Le bakchich généralisé à l'école permet-il d'avoir de meilleures notes ? L'argent ne fait-il pas le bonheur ? Le prénom choisi par vos parents forge-t-il votre destin ? Les lutteurs de sumo sont-ils véritablement au dessus de tous soupçons ?…



Freakonomics est l'adaptation d'un best-seller de l'économiste Steven Levitt et du journaliste Stephen Dubner là où film est l'oeuvre de plusieurs réalisateurs de différents horizons qui ont justement le bon goût de faire apparaître nos deux compères en tant que narrateurs et maîtres d'oeuvres de ce qu'on voit.

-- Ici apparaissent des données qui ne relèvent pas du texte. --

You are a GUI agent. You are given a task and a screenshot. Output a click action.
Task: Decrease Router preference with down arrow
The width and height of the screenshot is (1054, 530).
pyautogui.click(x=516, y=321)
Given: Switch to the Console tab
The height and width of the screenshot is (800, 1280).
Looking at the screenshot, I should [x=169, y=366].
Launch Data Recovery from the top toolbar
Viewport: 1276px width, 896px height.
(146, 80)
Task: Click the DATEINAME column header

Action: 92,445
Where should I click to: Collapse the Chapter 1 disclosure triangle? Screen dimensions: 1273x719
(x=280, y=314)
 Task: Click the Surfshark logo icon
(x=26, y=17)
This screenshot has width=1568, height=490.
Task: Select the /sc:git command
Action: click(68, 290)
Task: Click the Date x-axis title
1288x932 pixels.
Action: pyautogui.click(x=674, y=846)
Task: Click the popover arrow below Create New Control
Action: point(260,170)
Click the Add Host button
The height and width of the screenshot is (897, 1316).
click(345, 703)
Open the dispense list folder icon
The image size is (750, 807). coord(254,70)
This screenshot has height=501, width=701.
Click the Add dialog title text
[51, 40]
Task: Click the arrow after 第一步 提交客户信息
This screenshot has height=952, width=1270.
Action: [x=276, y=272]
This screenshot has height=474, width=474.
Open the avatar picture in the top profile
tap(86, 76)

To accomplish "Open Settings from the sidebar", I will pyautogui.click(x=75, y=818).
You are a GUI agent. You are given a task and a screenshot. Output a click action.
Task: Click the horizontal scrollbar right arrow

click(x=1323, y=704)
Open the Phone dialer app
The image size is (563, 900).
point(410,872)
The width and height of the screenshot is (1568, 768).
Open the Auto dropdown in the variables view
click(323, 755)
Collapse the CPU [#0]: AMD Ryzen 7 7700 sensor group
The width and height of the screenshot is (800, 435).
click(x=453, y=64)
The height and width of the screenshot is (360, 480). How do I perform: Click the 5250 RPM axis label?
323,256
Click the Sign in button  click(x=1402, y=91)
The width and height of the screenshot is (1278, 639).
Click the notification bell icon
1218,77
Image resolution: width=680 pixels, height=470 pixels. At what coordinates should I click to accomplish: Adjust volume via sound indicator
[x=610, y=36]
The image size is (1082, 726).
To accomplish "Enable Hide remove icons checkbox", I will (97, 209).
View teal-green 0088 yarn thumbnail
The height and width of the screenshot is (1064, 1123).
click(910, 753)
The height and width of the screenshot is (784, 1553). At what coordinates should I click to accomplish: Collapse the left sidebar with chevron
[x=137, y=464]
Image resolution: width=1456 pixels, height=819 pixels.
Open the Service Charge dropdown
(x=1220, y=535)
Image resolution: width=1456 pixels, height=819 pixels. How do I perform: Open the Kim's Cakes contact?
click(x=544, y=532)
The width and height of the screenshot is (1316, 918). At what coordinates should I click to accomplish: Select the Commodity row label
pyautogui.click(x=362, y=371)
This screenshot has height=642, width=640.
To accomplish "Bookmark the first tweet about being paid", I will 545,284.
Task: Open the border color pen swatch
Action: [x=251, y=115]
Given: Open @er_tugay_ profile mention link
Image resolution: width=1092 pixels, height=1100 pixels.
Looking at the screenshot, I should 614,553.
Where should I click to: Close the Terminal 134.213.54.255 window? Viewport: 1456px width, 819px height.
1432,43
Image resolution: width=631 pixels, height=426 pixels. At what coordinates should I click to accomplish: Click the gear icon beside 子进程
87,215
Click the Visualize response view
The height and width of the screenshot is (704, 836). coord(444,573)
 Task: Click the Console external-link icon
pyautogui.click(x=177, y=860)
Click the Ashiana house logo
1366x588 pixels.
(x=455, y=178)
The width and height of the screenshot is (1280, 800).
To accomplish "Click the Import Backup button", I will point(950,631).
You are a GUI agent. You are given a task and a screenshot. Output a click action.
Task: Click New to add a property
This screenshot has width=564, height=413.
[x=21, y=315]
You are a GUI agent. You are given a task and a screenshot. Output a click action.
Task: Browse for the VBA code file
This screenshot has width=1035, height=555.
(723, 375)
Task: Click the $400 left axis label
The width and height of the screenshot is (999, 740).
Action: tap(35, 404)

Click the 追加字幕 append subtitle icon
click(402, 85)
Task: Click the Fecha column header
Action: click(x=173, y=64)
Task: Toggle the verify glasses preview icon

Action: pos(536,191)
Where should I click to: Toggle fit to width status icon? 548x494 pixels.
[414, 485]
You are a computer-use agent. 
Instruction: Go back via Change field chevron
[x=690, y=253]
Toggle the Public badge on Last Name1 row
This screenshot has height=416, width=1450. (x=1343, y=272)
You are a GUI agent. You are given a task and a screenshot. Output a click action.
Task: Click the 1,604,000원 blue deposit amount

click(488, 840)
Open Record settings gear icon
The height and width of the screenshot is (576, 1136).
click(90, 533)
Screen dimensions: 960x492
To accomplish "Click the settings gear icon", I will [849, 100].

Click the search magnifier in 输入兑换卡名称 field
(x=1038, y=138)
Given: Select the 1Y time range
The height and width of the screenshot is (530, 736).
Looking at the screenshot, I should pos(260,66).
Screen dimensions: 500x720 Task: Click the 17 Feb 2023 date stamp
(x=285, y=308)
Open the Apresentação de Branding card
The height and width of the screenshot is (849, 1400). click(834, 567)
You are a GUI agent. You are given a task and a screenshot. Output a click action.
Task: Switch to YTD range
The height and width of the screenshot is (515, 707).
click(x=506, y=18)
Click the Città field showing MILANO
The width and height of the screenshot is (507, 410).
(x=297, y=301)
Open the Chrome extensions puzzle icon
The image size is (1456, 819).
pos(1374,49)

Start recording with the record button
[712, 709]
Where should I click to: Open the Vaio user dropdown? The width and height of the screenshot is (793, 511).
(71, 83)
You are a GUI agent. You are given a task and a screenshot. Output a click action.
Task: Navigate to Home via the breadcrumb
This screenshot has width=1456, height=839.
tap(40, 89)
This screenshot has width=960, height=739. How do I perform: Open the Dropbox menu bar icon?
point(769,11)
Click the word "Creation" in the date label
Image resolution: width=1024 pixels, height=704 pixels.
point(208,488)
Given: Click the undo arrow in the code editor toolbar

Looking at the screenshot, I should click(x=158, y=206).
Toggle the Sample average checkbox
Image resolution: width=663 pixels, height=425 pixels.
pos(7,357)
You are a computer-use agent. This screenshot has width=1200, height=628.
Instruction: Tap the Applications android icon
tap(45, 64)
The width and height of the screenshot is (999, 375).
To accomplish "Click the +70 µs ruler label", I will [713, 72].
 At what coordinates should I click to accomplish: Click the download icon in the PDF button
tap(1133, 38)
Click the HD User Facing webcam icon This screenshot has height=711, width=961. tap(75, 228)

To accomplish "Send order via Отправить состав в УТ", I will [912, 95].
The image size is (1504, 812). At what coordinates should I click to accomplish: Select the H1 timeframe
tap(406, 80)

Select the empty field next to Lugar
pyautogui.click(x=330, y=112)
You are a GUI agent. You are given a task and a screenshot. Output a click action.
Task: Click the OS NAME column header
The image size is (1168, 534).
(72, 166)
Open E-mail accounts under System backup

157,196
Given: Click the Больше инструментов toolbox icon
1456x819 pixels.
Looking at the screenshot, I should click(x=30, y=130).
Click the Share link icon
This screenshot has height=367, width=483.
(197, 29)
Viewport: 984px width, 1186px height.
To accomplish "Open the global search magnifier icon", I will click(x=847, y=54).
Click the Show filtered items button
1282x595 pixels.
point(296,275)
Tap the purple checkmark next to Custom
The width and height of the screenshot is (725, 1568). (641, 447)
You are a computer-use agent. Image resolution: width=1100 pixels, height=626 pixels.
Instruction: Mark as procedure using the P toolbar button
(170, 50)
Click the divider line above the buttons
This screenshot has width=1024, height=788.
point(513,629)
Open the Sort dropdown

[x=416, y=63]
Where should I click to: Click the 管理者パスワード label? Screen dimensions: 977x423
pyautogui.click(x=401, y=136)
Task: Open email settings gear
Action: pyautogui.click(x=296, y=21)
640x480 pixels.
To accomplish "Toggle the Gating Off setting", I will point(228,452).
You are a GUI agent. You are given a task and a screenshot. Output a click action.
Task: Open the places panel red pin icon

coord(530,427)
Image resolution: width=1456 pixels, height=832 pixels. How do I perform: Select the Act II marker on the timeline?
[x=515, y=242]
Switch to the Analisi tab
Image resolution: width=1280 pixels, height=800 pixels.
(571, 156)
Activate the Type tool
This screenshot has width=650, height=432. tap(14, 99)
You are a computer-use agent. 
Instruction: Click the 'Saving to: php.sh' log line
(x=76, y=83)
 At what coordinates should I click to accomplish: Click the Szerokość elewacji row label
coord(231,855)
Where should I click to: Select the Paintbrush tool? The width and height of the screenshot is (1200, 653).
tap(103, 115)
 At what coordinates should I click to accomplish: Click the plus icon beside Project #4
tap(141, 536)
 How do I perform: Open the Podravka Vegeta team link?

Je n'ai pas lu le livre mais je me doute qu'il est constitué d'un nombre conséquent de questions que l'économie tente de résoudre d'une manière ou d'une autre et que donc, une sélection de ce qui a dû être traité pour le documentaire fut effectuée. En l'état et même si un film ou documentaire à sketchs est un exercice difficile (surtout s'il n'y a pas un même thème commun ou une récurrence des sujets et personnages afin d'unifier le tout) et que celui-ci récupère du même coup d'inévitables problèmes de rythme (dû au fait qu'il aurait sans doute dû conserver une durée égale pour chaque question traitée), c'est quand même une très bonne surprise.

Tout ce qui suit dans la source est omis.